Learning target class eigen subspace (LTC-ES) via eigen knowledge grid

In one-class classification (OCC) tasks, only the target class (class-of-interest (CoI)) samples are well defined during training, whereas the other class samples are totally absent. In OCC algorithms, the high dimensional data adds computational overhead apart from its intrinsic property of curse of dimensionality. For target class learning, conventional dimensionality reduction (DR) techniques are not suitable due to negligence of the unique statistical properties of CoI samples. In this context, the present research proposes a novel target class guided DR technique to extract the eigen knowledge grid that contains the most promising eigenvectors of variance-covariance matrix of CoI samples.
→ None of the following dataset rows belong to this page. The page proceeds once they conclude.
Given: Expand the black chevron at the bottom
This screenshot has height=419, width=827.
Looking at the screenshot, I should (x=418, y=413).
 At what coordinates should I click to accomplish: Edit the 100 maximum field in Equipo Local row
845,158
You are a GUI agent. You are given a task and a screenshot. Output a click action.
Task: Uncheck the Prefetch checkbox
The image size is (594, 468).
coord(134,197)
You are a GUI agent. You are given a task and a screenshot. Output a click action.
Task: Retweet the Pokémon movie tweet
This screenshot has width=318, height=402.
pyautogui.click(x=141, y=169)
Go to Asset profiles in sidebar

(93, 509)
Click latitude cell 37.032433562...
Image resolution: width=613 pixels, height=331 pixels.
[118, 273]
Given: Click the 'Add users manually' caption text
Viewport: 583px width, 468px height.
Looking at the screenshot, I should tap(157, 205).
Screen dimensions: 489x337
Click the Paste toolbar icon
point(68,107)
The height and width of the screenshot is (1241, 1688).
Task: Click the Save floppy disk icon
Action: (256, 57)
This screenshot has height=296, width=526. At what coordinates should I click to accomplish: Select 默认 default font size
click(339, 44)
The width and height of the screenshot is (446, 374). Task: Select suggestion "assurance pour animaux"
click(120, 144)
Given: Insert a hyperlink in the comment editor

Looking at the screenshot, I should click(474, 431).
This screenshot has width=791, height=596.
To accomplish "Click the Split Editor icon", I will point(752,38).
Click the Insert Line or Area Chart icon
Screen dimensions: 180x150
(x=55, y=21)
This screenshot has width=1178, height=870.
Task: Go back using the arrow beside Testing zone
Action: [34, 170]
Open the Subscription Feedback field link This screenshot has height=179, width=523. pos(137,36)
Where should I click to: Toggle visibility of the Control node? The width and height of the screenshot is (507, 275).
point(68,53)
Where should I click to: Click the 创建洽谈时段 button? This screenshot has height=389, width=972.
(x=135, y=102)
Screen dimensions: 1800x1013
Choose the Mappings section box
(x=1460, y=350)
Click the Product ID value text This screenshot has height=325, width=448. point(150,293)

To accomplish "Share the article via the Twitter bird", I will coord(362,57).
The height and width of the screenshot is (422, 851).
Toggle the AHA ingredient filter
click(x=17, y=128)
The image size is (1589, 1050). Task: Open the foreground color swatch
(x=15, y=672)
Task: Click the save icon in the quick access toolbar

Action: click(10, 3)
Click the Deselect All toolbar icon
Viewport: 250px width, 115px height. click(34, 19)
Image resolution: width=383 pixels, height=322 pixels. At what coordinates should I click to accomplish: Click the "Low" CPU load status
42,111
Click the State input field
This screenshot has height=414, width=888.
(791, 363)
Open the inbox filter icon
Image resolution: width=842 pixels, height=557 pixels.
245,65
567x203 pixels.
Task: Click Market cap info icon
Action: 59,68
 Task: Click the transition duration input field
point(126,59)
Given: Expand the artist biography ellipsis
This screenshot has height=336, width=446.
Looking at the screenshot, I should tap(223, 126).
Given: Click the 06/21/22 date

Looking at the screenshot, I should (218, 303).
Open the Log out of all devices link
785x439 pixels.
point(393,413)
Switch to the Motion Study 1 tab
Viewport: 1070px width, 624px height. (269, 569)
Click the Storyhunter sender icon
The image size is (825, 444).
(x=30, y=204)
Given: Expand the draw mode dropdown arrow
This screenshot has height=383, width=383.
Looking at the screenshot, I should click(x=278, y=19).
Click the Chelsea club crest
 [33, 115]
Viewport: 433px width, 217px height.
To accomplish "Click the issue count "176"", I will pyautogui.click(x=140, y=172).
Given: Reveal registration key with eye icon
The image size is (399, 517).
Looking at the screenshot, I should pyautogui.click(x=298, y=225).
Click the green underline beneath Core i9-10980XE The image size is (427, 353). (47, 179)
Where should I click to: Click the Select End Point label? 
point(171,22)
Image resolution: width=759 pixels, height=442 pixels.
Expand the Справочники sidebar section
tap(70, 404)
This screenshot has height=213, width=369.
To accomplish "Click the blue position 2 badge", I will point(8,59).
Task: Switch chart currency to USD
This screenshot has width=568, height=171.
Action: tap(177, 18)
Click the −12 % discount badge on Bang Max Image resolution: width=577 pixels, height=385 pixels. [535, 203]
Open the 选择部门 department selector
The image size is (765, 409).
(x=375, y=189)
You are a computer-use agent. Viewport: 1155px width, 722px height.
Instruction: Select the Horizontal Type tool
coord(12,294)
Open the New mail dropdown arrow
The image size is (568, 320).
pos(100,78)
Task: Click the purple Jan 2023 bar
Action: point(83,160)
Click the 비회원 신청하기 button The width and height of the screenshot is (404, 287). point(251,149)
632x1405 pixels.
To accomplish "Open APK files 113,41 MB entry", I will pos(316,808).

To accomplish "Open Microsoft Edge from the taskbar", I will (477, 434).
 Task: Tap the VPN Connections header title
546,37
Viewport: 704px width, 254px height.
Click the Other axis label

In this process the lower and higher eigenvalued eigenvectors are rejected via statistical analysis because the high variance may split the target class itself, whereas the lower variance do not contribute significant information. Furthermore, the identified eigen knowledge grid is utilized to transform high dimensional samples to the lower dimensional eigen subspace. The proposed approach is named as learning target class eigen subspace (LTS-ES) that ensures strong separation of the target class from other classes. To show the effectiveness of transformed lower dimensional eigen subspace, one class support vector machine (OCSVM) has been experimented on wide variety of benchmark datasets in presence of: original feature space, transformed features obtained via eigenvectors of approximately 80%???90% cumulative variance, transformed features obtained via knowledge grid and transformed features obtained via eigenvectors of approximately 50% cumulative variance. Finally, a new performance measure parameter called stability factor is introduced to validate the robustness of the proposed approach.